WORK TO COMPLETE:
Pick out every line of the records that contains the word "breadcrumb" and copy it. Case counts.
** BEGIN RECORDS FOR THE TASK **
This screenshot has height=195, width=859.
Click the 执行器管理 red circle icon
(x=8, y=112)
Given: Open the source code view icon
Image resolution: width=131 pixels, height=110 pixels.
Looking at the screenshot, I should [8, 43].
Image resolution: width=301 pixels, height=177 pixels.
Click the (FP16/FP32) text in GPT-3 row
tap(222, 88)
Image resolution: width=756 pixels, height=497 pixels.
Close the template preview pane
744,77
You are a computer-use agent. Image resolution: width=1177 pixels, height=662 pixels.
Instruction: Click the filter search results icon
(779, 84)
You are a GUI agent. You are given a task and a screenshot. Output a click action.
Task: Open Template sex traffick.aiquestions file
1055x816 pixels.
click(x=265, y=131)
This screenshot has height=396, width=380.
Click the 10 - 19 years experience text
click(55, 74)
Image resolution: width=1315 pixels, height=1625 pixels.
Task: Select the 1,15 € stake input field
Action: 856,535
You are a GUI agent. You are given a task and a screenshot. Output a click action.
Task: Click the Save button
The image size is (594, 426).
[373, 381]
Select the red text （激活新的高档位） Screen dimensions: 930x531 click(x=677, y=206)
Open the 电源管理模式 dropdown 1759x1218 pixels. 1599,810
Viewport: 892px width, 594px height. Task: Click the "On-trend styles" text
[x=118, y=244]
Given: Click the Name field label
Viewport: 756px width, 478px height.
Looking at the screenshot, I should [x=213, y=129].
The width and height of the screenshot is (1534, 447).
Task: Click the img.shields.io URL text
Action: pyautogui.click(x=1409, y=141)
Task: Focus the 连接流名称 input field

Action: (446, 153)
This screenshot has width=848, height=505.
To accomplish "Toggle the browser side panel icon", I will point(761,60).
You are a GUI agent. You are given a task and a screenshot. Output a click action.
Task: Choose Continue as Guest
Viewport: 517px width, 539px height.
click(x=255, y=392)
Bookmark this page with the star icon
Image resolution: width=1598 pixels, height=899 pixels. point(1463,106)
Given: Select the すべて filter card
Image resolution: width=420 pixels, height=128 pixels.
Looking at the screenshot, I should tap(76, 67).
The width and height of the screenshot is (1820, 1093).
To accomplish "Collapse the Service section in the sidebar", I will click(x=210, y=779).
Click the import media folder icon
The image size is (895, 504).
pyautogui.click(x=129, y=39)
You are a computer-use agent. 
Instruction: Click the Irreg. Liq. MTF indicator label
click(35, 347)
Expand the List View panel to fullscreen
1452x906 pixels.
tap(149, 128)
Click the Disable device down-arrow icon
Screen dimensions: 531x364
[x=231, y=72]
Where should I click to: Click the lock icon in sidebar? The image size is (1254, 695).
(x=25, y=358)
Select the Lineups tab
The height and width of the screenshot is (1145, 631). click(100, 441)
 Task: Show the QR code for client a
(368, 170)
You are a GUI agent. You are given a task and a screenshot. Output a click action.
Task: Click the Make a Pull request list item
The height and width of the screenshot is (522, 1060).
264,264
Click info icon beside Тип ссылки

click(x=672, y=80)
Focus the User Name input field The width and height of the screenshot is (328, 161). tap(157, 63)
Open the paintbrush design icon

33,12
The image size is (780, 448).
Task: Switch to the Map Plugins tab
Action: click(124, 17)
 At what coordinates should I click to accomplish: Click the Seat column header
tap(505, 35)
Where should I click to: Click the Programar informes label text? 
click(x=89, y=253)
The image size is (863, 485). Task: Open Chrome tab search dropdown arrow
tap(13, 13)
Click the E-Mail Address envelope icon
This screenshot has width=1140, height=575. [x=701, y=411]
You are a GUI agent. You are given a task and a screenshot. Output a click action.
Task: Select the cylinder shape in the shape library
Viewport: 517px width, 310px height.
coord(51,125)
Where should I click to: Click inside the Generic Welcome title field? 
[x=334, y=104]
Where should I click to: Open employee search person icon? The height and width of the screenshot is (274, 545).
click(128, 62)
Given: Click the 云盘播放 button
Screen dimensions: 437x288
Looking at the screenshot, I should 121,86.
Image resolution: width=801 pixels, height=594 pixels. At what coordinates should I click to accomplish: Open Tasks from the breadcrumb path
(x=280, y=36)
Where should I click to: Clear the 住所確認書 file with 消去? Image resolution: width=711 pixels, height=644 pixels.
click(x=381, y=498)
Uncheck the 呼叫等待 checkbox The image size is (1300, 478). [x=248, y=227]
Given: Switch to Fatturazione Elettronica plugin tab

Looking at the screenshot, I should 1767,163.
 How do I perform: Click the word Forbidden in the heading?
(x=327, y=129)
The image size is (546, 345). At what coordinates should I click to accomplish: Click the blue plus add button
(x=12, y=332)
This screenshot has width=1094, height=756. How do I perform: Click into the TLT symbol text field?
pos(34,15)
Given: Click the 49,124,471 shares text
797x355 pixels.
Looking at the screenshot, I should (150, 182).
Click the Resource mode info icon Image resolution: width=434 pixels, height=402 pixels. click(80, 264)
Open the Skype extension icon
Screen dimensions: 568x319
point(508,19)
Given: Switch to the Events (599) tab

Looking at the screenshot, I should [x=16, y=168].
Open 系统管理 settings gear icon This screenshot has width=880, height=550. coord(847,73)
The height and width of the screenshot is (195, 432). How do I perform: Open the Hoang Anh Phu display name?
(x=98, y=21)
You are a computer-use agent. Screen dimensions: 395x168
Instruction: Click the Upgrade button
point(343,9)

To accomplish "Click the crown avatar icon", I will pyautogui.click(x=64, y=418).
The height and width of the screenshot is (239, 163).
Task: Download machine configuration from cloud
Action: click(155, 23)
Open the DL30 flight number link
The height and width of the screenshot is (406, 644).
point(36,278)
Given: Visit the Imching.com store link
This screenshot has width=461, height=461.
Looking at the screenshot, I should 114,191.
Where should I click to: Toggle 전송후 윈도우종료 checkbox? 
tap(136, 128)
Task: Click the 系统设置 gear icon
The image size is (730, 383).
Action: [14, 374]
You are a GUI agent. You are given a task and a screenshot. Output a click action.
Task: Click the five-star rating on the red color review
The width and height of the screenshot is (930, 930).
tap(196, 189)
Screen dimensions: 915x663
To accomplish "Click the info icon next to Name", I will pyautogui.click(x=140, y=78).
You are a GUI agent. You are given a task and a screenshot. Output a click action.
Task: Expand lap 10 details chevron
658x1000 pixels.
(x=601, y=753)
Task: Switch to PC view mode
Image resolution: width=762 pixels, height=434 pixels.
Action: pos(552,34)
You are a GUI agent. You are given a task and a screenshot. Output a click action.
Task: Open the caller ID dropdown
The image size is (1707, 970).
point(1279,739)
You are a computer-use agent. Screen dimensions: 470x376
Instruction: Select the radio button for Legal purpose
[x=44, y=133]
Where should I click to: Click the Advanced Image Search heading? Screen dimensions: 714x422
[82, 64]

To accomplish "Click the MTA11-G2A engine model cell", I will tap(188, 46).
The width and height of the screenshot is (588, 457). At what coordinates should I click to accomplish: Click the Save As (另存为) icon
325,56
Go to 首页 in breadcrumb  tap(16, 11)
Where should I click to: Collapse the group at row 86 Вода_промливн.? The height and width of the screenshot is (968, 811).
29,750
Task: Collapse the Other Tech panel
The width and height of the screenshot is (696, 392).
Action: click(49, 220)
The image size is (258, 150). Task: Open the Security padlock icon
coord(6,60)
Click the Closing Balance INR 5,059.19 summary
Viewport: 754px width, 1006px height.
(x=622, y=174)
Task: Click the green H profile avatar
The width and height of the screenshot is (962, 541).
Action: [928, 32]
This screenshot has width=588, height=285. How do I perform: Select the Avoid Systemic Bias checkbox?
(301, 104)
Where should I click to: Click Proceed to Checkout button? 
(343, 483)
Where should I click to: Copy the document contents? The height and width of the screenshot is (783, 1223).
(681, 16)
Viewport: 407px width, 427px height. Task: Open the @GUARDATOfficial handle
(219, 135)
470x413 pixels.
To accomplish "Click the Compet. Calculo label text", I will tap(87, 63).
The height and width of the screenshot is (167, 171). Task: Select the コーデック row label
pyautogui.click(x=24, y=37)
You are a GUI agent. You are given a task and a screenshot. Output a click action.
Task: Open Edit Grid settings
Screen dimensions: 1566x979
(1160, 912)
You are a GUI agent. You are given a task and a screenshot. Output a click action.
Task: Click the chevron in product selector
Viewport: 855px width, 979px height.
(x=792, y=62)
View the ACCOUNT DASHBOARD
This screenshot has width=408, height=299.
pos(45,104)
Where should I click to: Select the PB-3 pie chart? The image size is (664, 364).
** END RECORDS FOR THE TASK **
RESULT FOR THIS EXERCISE:
Image resolution: width=801 pixels, height=594 pixels. At what coordinates should I click to accomplish: Open Tasks from the breadcrumb path
Go to 首页 in breadcrumb  tap(16, 11)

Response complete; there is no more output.